Elon Musk’s tunneling and transportation startup The Boring Company is ramping up hiring about six weeks after landing a $48.7 million commercial contract to build and operate an underground “people mover” in Las Vegas.
The company’s website has posted more than a dozen new job openings in Las Vegas as well another 15 at its headquarters in Hawthorne, California. That’s a tiny number of jobs when compared to openings at Musk’s two other companies SpaceX and Tesla. Still, it shows the company is attempting to scale up and move beyond the status of Musk pet project. (TBC hasn’t publicized how many people it employs; estimates from various sources put it at more than 80 people, although there’s evidence of overlap between SpaceX and TBC)
The Boring Company, or TBC, secured the contract in May to build an underground loop system that shuttles people after receiving approval from the Las Vegas Convention and Visitors Authority.
The initial design for the project, dubbed Campus Wide People Mover, or CWPM, will focus on the Las Vegas Convention Center, which is currently in the midst of an expansion that is expected to be completed in time for CES 2021. The newly expanded Las Vegas Convention Center will span about 200 acres once completed.
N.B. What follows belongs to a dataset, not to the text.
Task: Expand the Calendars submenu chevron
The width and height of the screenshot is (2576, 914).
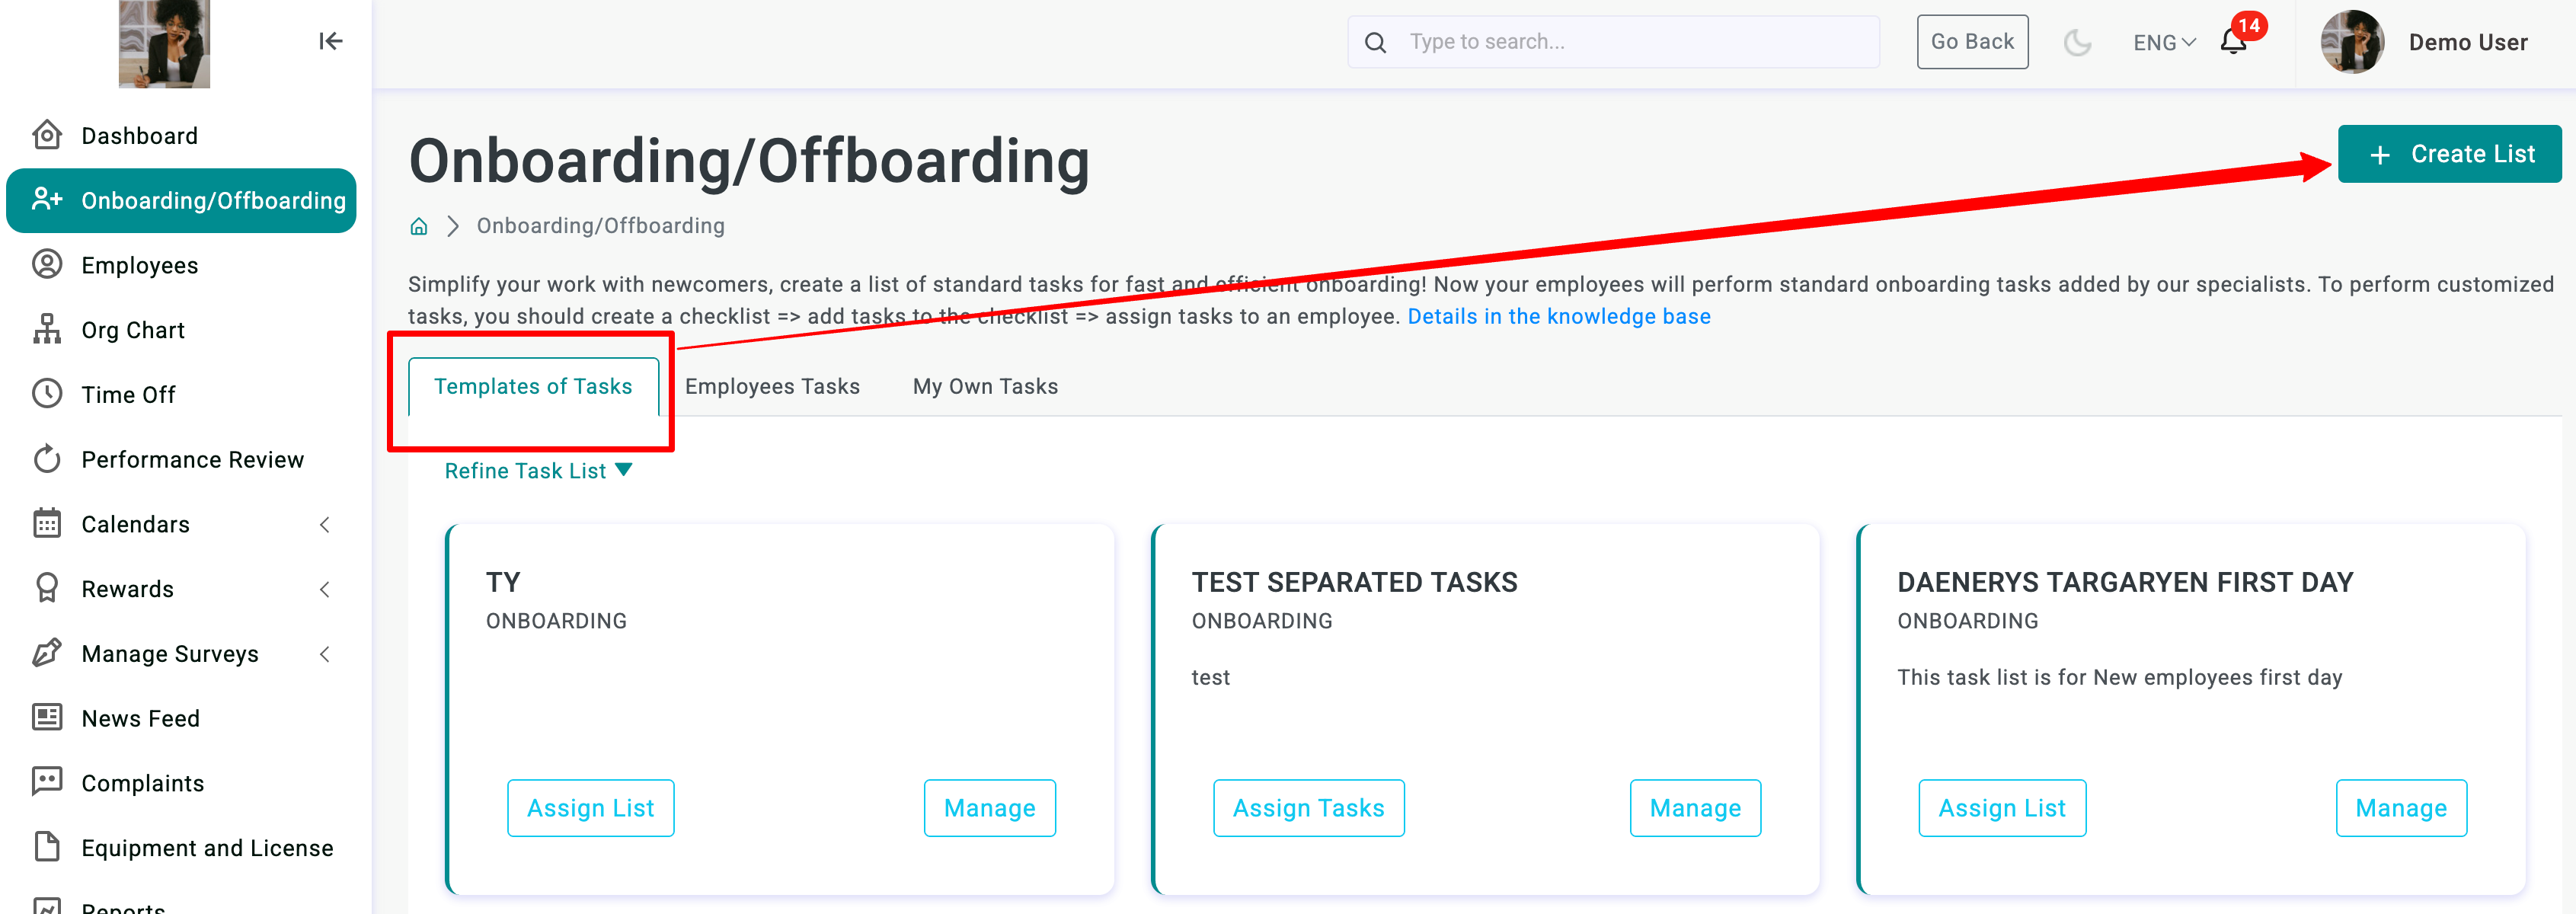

The people mover is supposed to be complete and ready for customers by December 2020.
This underground people mover will involve the construction of twin tunnels for vehicles and one pedestrian tunnel, according to contract documents. The twin tunnels are expected to be less than a mile. There will be three underground stations for passenger loading and unloading and an elevator or escalator system for passenger access to each station.
TBC is looking to fill the kind of jobs one might expect for such an engineering heavy endeavor, including civil and tunnel engineers, construction manager and lead architect.
Once completed, the people mover is supposed to whisk people between stops at high speeds in modified electric Tesla vehicles. The contract describes these as autonomous electric vehicles, or AEVs. The standard AEVs will be Tesla Model X and Model 3 vehicles, the company said. It plans to use modified Tesla Model X chassis for a “high-occupancy” AEV that will transport up to 16 passengers with both sitting and standing room.
(It should be noted that Tesla vehicles on roads today are not self driving, and instead have an advanced driver assistance system that handles certain tasks on highways such as lane steering and adaptive cruise control.)
Before it opens to the public, the contract dictates that TBC test the system for three months.
While the project is limited for now, TBC has said in the past that the project could someday connect downtown, the Las Vegas Convention Center, the Las Vegas Boulevard Resort Corridor and McCarran International Airport.